A meal at a Burger King restaurant in Virginia
A meal at a Burger King restaurant in Virginia Reuters

Burger King’s planned merger with Canadian coffee chain Tim Horton’s will save the company and its leading shareholders hundreds of millions of dollars in U.S. taxes, despite the company's repeated assertions that the deal is not motivated by tax savings, a report released Thursday by Americans for Tax Fairness (ATF) finds.

The merger, which Tim Horton’s shareholders discussed this week, is expected to close Friday. The deal would save Burger King an estimated $400 million to $1.2 billion in U.S. taxes between 2015 and 2018, ATF says.

“Burger King says it’s not really about taxes,” said Frank Clemente, executive director of Americans for Tax Fairness, in a statement. “But… it’s not credible to say that a potential tax break of $1 billion didn’t influence its decision to become a Canadian company.”

Under the deal, Miami-based Burger King would move its headquarters to Canada while maintaining operations in the U.S. Both Burger King and Tim Horton's would become subsidiaries, headquartered in Canada, of a new entity named New Red Canada Partnership. So-called inversions like this have become more common in recent years, especially in the pharmaceutical and medical device industries. Companies that invert leave behind the 40 percent corporate tax rate in the U.S., the highest of any major developed economy, to instead pay taxes to the government of their new headquarters. Often, day-to-day operations do not change much or at all, and U.S. executives still control the newly foreign company.

In September, the Obama administration prohibited a primary motivation of inversions, in which American companies that had become foreign corporations would borrow money from foreign subsidiaries, skipping the U.S. unit, then use the cash to repurchase shares of the U.S. units to provide them with a non-taxable income stream.

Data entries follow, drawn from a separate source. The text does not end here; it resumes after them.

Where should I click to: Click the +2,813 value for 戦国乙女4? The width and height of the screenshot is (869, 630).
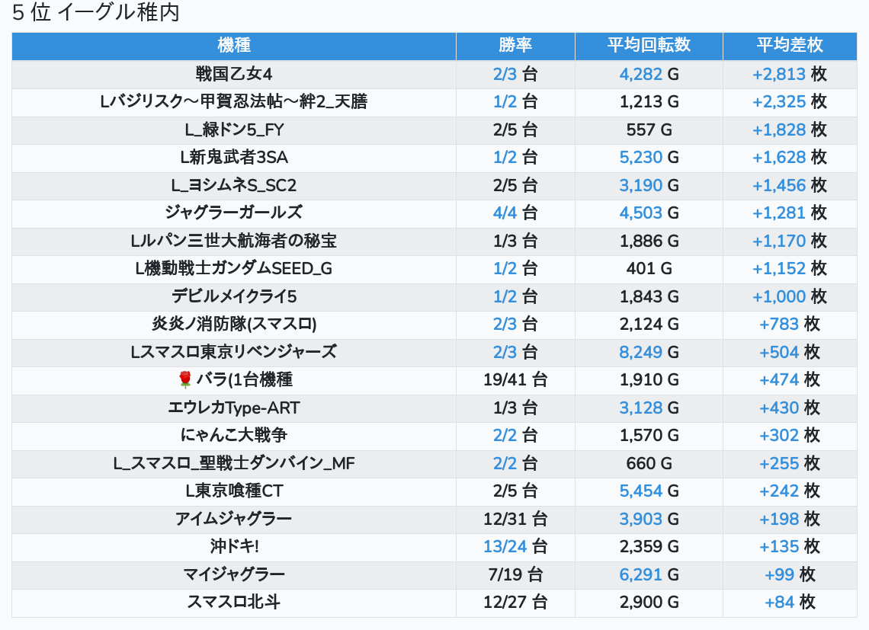point(778,74)
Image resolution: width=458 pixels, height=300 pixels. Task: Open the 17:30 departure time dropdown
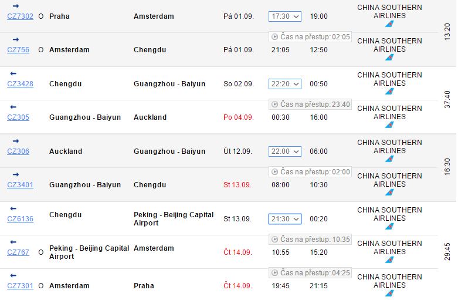pyautogui.click(x=285, y=16)
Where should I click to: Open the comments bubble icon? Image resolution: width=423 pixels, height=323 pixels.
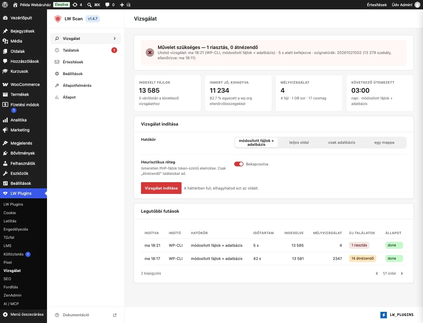[108, 5]
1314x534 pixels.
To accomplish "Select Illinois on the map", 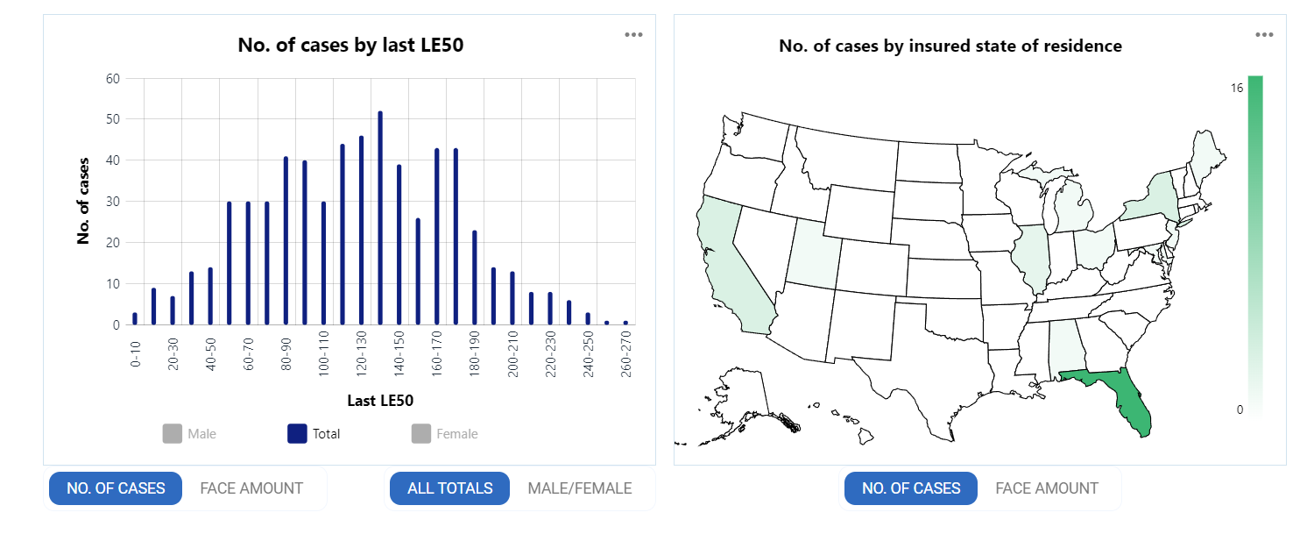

Burger King could dodge $117 million in U.S. taxes on profits it held offshore at the end of last year, ATF says. Under U.S. law, the company has been able to defer paying taxes on those profits. By becoming a Canadian company, it may never pay those taxes.

The fast-food chain could also avoid paying $275 million in U.S. taxes between 2015 and 2018 because under Canadian law, it wouldn’t have to pay U.S. taxes on future profits made overseas, even on a deferred basis, ATF says.

Burger King’s largest shareholders would be the biggest winners -- saving as much as $820 million in U.S. capital gains taxes from the inversion, according to ATF.

The company's CEO, Alexandre Behring, has downplayed the importance of tax savings when discussing the deal, telling the Wall Street Journal in August, "This is not a tax-driven deal." But the company listed "anticipated tax benefits" as one of its reasons to merge with Tim Horton's in its Nov. 5 required filing with the Securities and Exchange Commission (SEC).

ATF's report also found that Burger King is the No. 1 burger chain for American military bases and will receive $150 million in royalties and marketing support from its military restaurants.

“Burger King’s decision to renounce its U.S. citizenship and become a Canadian company will mean that while U.S. military families support Burger King by buying its food, Burger King will no longer support service members by paying its fair share of taxes,” Clemente said.